**Data to examine:**
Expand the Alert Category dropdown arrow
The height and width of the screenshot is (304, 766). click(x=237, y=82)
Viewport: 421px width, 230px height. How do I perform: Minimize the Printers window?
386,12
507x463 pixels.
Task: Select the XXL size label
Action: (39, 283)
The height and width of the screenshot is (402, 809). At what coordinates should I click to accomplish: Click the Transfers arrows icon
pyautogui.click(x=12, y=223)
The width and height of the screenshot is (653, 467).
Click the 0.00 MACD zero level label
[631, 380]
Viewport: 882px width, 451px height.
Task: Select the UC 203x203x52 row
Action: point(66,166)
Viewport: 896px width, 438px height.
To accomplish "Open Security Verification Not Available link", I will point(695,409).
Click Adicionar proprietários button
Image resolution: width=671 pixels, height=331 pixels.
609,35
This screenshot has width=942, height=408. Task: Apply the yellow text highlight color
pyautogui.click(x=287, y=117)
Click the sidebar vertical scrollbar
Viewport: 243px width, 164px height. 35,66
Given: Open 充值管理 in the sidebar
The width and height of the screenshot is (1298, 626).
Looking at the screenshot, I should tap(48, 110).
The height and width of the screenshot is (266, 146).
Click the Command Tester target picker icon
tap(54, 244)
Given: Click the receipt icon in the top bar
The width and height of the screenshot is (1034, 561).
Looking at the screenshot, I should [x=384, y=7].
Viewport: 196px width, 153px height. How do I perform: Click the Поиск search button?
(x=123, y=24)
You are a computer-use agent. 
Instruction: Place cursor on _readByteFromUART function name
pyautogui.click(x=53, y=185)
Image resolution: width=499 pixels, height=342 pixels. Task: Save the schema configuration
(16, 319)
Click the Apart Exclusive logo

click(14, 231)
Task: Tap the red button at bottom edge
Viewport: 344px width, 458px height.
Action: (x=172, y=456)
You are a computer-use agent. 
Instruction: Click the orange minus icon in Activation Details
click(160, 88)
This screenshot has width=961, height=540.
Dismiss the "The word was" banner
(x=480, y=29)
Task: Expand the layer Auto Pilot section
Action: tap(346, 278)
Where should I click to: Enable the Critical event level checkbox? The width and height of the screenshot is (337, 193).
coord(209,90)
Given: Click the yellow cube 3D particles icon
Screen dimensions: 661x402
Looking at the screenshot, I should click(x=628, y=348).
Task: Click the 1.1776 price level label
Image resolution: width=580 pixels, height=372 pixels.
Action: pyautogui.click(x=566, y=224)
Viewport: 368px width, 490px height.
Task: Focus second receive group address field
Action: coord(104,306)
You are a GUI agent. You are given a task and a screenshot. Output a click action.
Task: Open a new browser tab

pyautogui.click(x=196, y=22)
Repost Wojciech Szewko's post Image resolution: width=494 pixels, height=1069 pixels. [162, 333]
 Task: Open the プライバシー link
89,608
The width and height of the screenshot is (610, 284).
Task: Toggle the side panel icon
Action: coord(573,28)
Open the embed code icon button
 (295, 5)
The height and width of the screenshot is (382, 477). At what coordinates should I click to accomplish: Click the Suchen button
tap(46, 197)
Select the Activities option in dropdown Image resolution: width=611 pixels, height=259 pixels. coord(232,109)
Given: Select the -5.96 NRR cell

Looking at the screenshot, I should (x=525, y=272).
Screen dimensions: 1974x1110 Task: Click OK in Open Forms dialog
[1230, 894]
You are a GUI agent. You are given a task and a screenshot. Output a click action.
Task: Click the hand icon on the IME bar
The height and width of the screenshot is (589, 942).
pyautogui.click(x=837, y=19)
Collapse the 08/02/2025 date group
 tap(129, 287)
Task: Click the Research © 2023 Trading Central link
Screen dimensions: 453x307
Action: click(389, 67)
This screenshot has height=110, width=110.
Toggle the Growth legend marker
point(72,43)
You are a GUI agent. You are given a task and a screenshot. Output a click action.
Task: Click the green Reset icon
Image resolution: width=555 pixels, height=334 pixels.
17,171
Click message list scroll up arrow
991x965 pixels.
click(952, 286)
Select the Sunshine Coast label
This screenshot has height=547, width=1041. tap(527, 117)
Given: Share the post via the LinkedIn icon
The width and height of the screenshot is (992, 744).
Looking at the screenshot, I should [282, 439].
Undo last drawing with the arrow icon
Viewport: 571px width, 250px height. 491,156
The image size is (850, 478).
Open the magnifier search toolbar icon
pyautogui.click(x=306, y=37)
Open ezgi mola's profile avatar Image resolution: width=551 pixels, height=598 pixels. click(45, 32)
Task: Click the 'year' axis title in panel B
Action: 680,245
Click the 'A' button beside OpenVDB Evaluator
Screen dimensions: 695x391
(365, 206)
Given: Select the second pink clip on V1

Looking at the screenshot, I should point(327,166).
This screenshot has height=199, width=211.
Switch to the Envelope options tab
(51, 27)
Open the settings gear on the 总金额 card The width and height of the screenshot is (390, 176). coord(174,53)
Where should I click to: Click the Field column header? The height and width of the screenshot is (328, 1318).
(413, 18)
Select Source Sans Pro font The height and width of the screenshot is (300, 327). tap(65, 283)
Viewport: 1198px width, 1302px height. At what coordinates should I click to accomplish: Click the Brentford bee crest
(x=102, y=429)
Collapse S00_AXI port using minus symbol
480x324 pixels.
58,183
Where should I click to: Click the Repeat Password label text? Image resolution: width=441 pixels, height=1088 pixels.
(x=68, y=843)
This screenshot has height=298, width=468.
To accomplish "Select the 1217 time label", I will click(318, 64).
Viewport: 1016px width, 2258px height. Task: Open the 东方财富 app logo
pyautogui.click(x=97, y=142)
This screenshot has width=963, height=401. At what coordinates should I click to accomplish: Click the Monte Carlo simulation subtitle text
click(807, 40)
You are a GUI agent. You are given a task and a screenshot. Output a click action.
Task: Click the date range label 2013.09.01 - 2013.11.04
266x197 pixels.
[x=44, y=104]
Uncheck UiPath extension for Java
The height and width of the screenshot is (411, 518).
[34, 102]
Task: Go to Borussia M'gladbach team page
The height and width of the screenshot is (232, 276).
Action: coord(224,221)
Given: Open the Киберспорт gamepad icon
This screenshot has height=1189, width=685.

**Exercise description:**
Could every entry be given again exactly, with no line skipped?

**Problem solution:**
Expand the Alert Category dropdown arrow
The height and width of the screenshot is (304, 766). click(x=237, y=82)
Viewport: 421px width, 230px height. How do I perform: Minimize the Printers window?
386,12
507x463 pixels.
Task: Select the XXL size label
Action: (39, 283)
The height and width of the screenshot is (402, 809). At what coordinates should I click to accomplish: Click the Transfers arrows icon
pyautogui.click(x=12, y=223)
The width and height of the screenshot is (653, 467).
Click the 0.00 MACD zero level label
[631, 380]
Viewport: 882px width, 451px height.
Task: Select the UC 203x203x52 row
Action: point(66,166)
Viewport: 896px width, 438px height.
To accomplish "Open Security Verification Not Available link", I will point(695,409).
Click Adicionar proprietários button
Image resolution: width=671 pixels, height=331 pixels.
609,35
This screenshot has width=942, height=408. Task: Apply the yellow text highlight color
pyautogui.click(x=287, y=117)
Click the sidebar vertical scrollbar
Viewport: 243px width, 164px height. 35,66
Given: Open 充值管理 in the sidebar
The width and height of the screenshot is (1298, 626).
Looking at the screenshot, I should tap(48, 110).
The height and width of the screenshot is (266, 146).
Click the Command Tester target picker icon
tap(54, 244)
Given: Click the receipt icon in the top bar
The width and height of the screenshot is (1034, 561).
Looking at the screenshot, I should [x=384, y=7].
Viewport: 196px width, 153px height. How do I perform: Click the Поиск search button?
(x=123, y=24)
You are a computer-use agent. 
Instruction: Place cursor on _readByteFromUART function name
pyautogui.click(x=53, y=185)
Image resolution: width=499 pixels, height=342 pixels. Task: Save the schema configuration
(16, 319)
Click the Apart Exclusive logo

click(14, 231)
Task: Tap the red button at bottom edge
Viewport: 344px width, 458px height.
Action: (x=172, y=456)
You are a computer-use agent. 
Instruction: Click the orange minus icon in Activation Details
click(160, 88)
This screenshot has width=961, height=540.
Dismiss the "The word was" banner
(x=480, y=29)
Task: Expand the layer Auto Pilot section
Action: tap(346, 278)
Where should I click to: Enable the Critical event level checkbox? The width and height of the screenshot is (337, 193).
coord(209,90)
Given: Click the yellow cube 3D particles icon
Screen dimensions: 661x402
Looking at the screenshot, I should click(x=628, y=348).
Task: Click the 1.1776 price level label
Image resolution: width=580 pixels, height=372 pixels.
Action: pyautogui.click(x=566, y=224)
Viewport: 368px width, 490px height.
Task: Focus second receive group address field
Action: coord(104,306)
You are a GUI agent. You are given a task and a screenshot. Output a click action.
Task: Open a new browser tab

pyautogui.click(x=196, y=22)
Repost Wojciech Szewko's post Image resolution: width=494 pixels, height=1069 pixels. [162, 333]
 Task: Open the プライバシー link
89,608
The width and height of the screenshot is (610, 284).
Task: Toggle the side panel icon
Action: coord(573,28)
Open the embed code icon button
 (295, 5)
The height and width of the screenshot is (382, 477). At what coordinates should I click to accomplish: Click the Suchen button
tap(46, 197)
Select the Activities option in dropdown Image resolution: width=611 pixels, height=259 pixels. coord(232,109)
Given: Select the -5.96 NRR cell

Looking at the screenshot, I should (x=525, y=272).
Screen dimensions: 1974x1110 Task: Click OK in Open Forms dialog
[1230, 894]
You are a GUI agent. You are given a task and a screenshot. Output a click action.
Task: Click the hand icon on the IME bar
The height and width of the screenshot is (589, 942).
pyautogui.click(x=837, y=19)
Collapse the 08/02/2025 date group
 tap(129, 287)
Task: Click the Research © 2023 Trading Central link
Screen dimensions: 453x307
Action: click(389, 67)
This screenshot has height=110, width=110.
Toggle the Growth legend marker
point(72,43)
You are a GUI agent. You are given a task and a screenshot. Output a click action.
Task: Click the green Reset icon
Image resolution: width=555 pixels, height=334 pixels.
17,171
Click message list scroll up arrow
991x965 pixels.
click(952, 286)
Select the Sunshine Coast label
This screenshot has height=547, width=1041. tap(527, 117)
Given: Share the post via the LinkedIn icon
The width and height of the screenshot is (992, 744).
Looking at the screenshot, I should [282, 439].
Undo last drawing with the arrow icon
Viewport: 571px width, 250px height. 491,156
The image size is (850, 478).
Open the magnifier search toolbar icon
pyautogui.click(x=306, y=37)
Open ezgi mola's profile avatar Image resolution: width=551 pixels, height=598 pixels. click(45, 32)
Task: Click the 'year' axis title in panel B
Action: 680,245
Click the 'A' button beside OpenVDB Evaluator
Screen dimensions: 695x391
(365, 206)
Given: Select the second pink clip on V1

Looking at the screenshot, I should point(327,166).
This screenshot has height=199, width=211.
Switch to the Envelope options tab
(51, 27)
Open the settings gear on the 总金额 card The width and height of the screenshot is (390, 176). coord(174,53)
Where should I click to: Click the Field column header? The height and width of the screenshot is (328, 1318).
(413, 18)
Select Source Sans Pro font The height and width of the screenshot is (300, 327). tap(65, 283)
Viewport: 1198px width, 1302px height. At what coordinates should I click to accomplish: Click the Brentford bee crest
(x=102, y=429)
Collapse S00_AXI port using minus symbol
480x324 pixels.
58,183
Where should I click to: Click the Repeat Password label text? Image resolution: width=441 pixels, height=1088 pixels.
(x=68, y=843)
This screenshot has height=298, width=468.
To accomplish "Select the 1217 time label", I will click(318, 64).
Viewport: 1016px width, 2258px height. Task: Open the 东方财富 app logo
pyautogui.click(x=97, y=142)
This screenshot has width=963, height=401. At what coordinates should I click to accomplish: Click the Monte Carlo simulation subtitle text
click(807, 40)
You are a GUI agent. You are given a task and a screenshot. Output a click action.
Task: Click the date range label 2013.09.01 - 2013.11.04
266x197 pixels.
[x=44, y=104]
Uncheck UiPath extension for Java
The height and width of the screenshot is (411, 518).
[34, 102]
Task: Go to Borussia M'gladbach team page
The height and width of the screenshot is (232, 276).
Action: coord(224,221)
Given: Open the Киберспорт gamepad icon
This screenshot has height=1189, width=685.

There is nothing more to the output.